Freezing your lager as part of the process

I’ve spent the last hour reading up on situations where people accidentally frozen their lager and a majority of what I found resulted in:

  1. The beer will be fine
  2. It was brilliantly clear and crisp
  3. You might want to add yeast before bottling (fine if kegging)
  4. This is part of my process
  5. I’ve won awards with lagers I’ve accidentally frozen
  6. The sulphur note may linger
  7. Your secondary will crack (assuming fine if in a keg?)

Did I overlook the smoking gun of scientifically what this does to your beer or can you get away with freezing a lager as part of your process to merely to eliminate some of the preciseness that comes with making a lager? With our winter being what it is, it would be a lot easier to just leave the keg in the garage and let it roll with the winter weather. Is there really a taste difference between a lager that was stored at 32 degrees verse 15-35? I’m just curious, we’re always trying to make brewing easier and if I could eliminate having to dedicate a fridge to lagering and having to monitor it, this would open up some opportunities to use the fridge at a warmer temp for ales during lager season. I might have completely missed something or overlooked an experiment someone did, so please excuse my ignorance if I’m overlooking something obvious.

Cheers :cheers:

I’m looking into what exactly this does to taste and the lagering process, obviously with freezing there is a possibility of equipment failure.

Nothing, huh?

Isn’t this how ice beers are made?
(just remember, some places consider ice beer a form of distilling that may not be covered by home brewing laws.)

I’m not sure I’ve read anything convincing that would make me want to take the risk to my equipment (and yes, kegs can crack too) by deliberately freezing my beer - except for the Eisbier situation, which I’ll experiment with at some point. But even there, it involves partially freezing in a controlled manner.

If you decide to give it a go, post your results so others can learn as well.

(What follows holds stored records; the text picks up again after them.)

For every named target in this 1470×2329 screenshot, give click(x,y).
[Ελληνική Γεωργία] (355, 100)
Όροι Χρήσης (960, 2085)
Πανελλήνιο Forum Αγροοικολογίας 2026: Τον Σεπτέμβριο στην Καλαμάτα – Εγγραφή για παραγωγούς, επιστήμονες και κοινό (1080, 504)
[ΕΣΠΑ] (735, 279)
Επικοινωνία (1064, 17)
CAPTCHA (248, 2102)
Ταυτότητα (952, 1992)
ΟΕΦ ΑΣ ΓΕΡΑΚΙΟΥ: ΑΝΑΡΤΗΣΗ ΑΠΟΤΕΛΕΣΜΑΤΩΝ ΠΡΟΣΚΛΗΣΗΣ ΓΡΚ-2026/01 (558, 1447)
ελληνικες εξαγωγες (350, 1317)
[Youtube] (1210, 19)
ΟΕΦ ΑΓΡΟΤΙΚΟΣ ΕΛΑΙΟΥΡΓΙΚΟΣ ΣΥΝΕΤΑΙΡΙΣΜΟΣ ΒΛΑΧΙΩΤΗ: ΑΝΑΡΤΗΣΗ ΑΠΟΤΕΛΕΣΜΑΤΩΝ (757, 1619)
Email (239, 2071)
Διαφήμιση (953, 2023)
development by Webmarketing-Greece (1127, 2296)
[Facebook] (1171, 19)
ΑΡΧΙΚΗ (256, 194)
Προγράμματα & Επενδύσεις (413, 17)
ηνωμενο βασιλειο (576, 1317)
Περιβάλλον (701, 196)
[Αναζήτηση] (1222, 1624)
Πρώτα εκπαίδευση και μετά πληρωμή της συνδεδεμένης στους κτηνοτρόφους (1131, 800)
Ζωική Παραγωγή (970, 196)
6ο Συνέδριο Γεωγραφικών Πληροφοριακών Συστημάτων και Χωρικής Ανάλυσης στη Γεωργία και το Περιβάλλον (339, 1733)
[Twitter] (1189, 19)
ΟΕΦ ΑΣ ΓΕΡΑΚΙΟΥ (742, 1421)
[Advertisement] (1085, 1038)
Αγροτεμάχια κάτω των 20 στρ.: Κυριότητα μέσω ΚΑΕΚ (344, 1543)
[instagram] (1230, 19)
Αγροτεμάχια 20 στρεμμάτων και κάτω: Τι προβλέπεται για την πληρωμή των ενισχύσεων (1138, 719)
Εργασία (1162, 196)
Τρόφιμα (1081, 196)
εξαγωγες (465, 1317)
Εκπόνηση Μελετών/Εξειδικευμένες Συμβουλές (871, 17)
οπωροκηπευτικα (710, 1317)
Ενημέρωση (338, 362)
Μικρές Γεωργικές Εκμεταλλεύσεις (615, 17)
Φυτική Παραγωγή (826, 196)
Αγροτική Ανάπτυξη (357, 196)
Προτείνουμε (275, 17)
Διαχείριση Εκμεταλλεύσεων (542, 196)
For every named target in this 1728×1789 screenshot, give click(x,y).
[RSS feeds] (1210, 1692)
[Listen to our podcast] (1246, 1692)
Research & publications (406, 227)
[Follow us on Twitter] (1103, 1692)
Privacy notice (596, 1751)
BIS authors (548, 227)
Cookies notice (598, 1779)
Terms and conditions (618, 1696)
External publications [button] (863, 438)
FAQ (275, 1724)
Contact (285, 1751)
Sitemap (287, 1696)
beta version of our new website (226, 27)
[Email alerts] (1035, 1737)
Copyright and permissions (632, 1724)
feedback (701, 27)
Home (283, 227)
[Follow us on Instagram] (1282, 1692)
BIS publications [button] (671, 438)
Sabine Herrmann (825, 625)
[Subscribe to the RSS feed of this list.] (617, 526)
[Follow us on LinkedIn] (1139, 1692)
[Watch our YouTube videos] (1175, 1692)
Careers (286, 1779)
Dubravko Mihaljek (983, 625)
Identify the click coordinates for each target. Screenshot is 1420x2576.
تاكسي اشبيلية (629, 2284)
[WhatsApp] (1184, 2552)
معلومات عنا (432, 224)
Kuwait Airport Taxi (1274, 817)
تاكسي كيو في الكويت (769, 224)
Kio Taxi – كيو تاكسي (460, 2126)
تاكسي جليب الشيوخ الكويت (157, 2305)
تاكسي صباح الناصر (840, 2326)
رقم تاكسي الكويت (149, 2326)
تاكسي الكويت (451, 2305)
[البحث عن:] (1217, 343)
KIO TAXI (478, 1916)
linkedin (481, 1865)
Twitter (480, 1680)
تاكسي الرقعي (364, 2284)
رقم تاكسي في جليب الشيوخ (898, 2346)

I also think its hard to tell what impact freezing has on a beer. By theory it will assist with dropping clear if done slow enough. Have I ever accidentally frozen my beer… yes. What impact did it have… don’t know as I didn’t have a controlled sample to compare.

Anecdotal reports are that freezing can induce a permanent chill haze.

Ok, so I froze a golden pils and a vienna lager for a month during our arctic winter. The fridge on average was about 24 degrees and it only got slushy. Both beers taste magnificent, very fresh and have a brilliant clarity. I brewed a second vienna at the same time and lagered it, I’ll report back if I taste a noticeable difference between the two.